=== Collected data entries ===
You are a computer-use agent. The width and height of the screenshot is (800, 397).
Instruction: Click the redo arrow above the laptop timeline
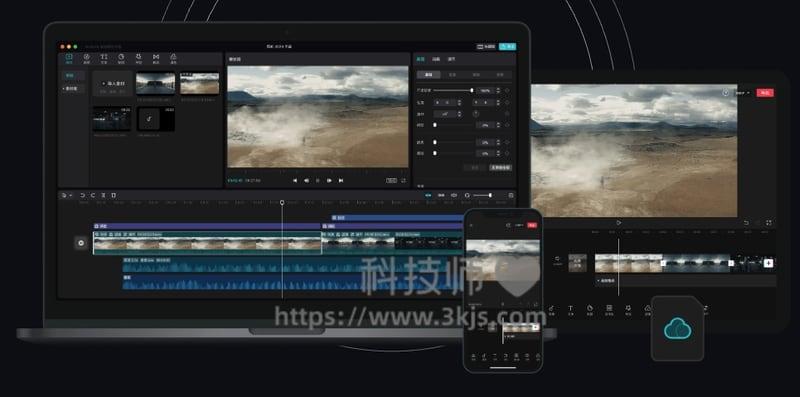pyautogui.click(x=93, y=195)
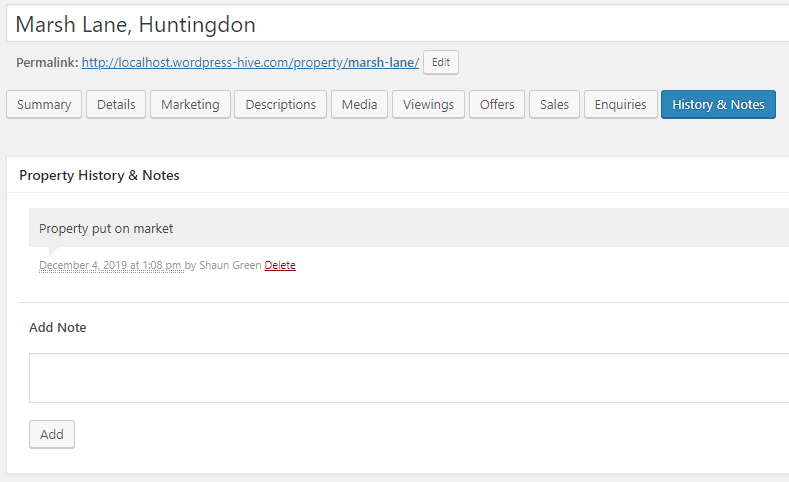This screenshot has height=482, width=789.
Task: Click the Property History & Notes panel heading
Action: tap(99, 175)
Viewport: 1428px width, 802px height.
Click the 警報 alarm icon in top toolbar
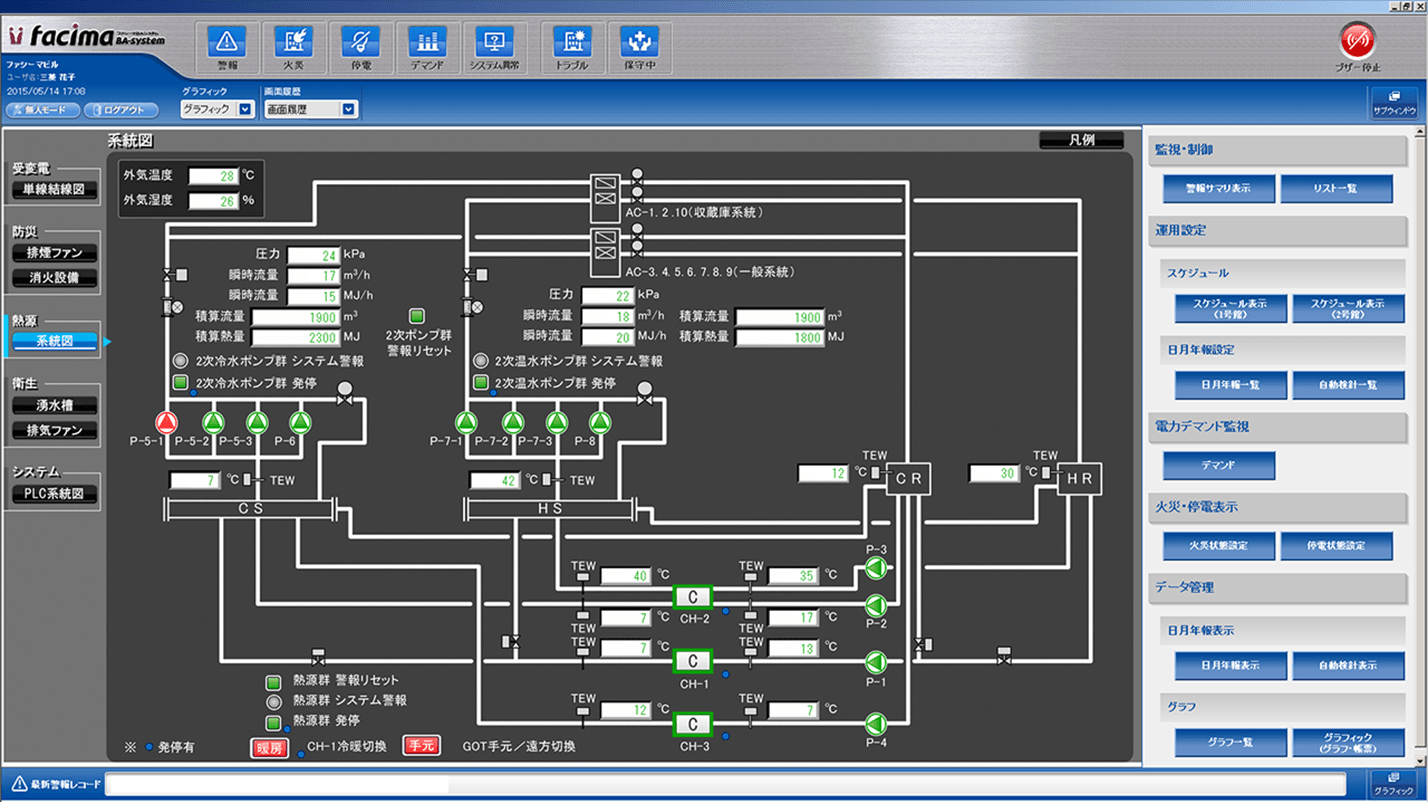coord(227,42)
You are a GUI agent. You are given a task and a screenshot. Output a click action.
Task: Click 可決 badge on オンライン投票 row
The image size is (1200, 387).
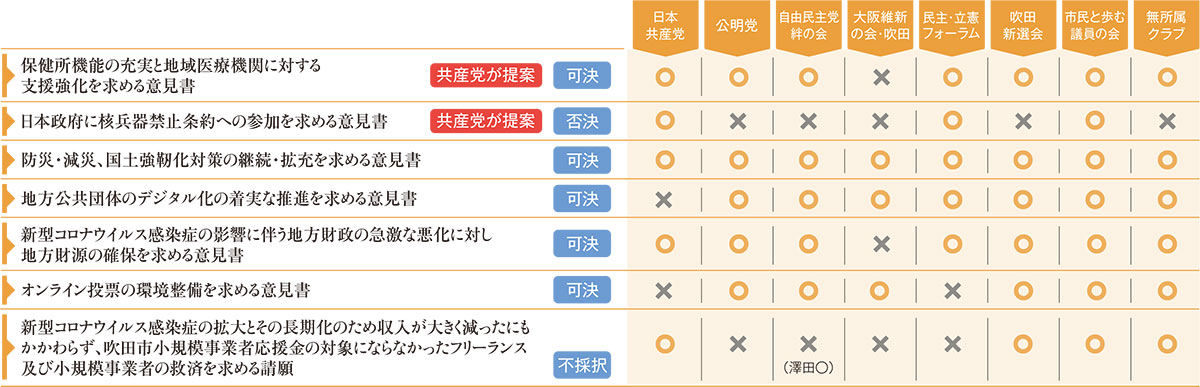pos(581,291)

=== What to work on ===
Report how many lines of the data contain the word "agent", using the number alone.

=== Result below ===
2